The world’s largest steel company seeks to annul parts of ETS

The world’s largest steel company ArcelorMittal has sought to annul key parts of EU ETS (emission trading scheme) at a Court of First Instance hearing in Luxembourg. However, CFI judges obtained the parties’ agreement to suspend the case following the hearing, pending the outcome of a European Court of Justice case which will rule on one of ArcelorMittal’s main arguments – whether the steel industry is being treated unequally by being subjected to the emissions trading scheme when competitors are not.
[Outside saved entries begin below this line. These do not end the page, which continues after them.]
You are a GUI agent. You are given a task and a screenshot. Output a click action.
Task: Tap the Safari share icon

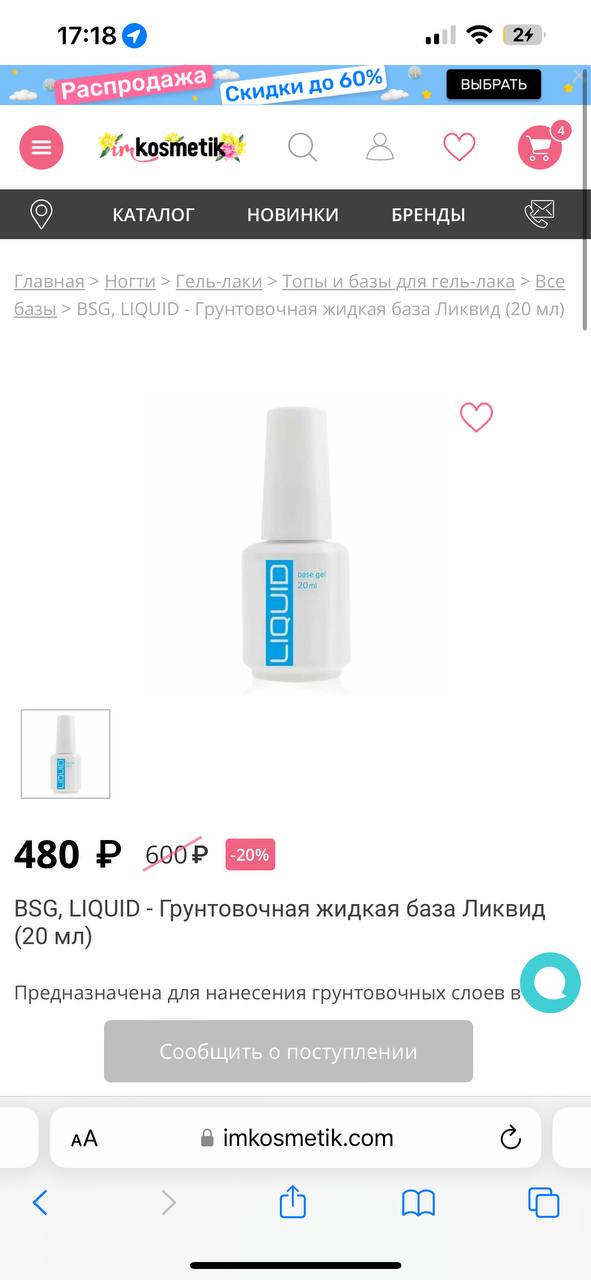tap(292, 1201)
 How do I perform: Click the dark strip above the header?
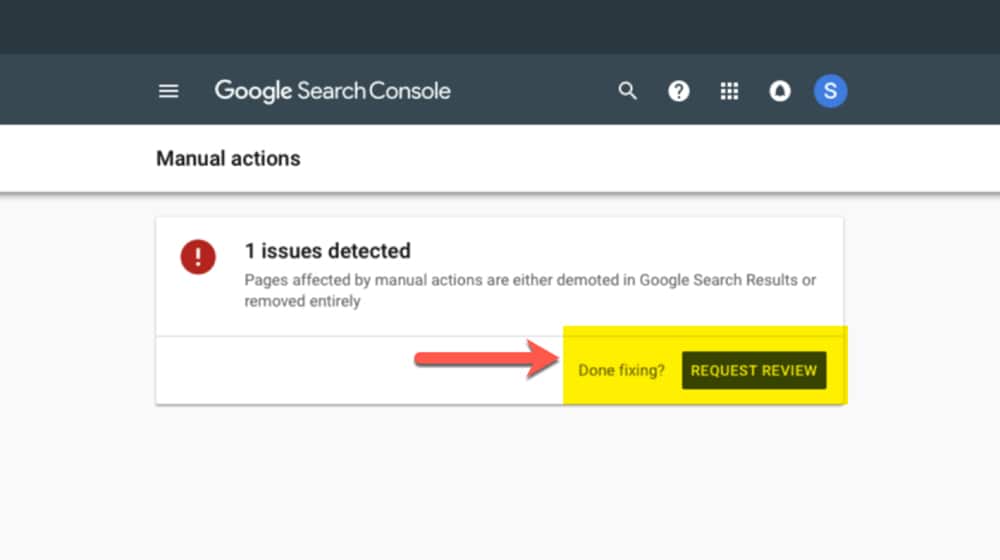500,26
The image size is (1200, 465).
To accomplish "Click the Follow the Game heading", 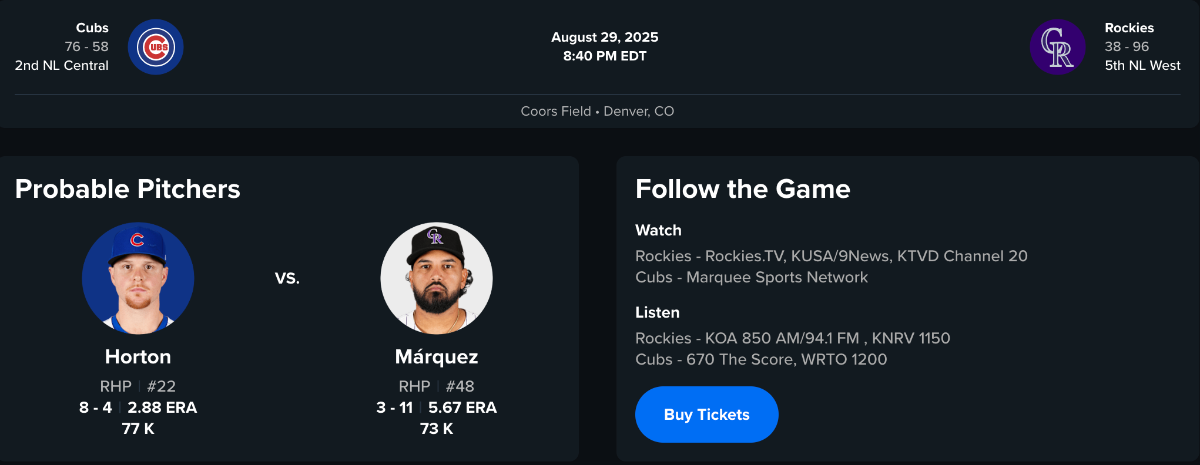I will (743, 188).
ArcelorMittal’s predecessor, Arcelor, SA filed a case in 2004 seeking to annul portions of the 2003 Emissions Trading Directive “to the extent that these provisions apply to the installations of pig iron or steel including continuous casting, with a capacity in excess of 2.5 tonnes per hour”. ArcelorMittal is also claiming for damages it blames on the directive, including “significant” compliance and verification costs and a decline in the reputation of its product. ArcelorMittal lawyer Wolfgang Deselaers told the judges that recent EC moves to amend the EU ETS by including the aluminium and chemical sectors point to the unfairness of the current directive as passed in 2003. “The creation of this inconsistency by the legislator in the first place, and the nonapplication of its own selection criteria constitute a manifest error, and thus a violation of the equality principle,” Deselaers argued. Deselaers discussed evidence, available to community legislators at the time the directive was passed, that undermined any rationale for excluding aluminium and chemical sectors. European Parliament lawyer Ioanna Anagnostopoulou argued that there was no “direct causal link between the directive and the alleged damages” ArcelorMittal was claiming. EC lawyer Ulrich Wölker conceded that the “directive is far from being perfect”. The directive had been set up in a “learn by doing approach”. “The directive is not perfect, but an imperfect directive is not illegal,” he said.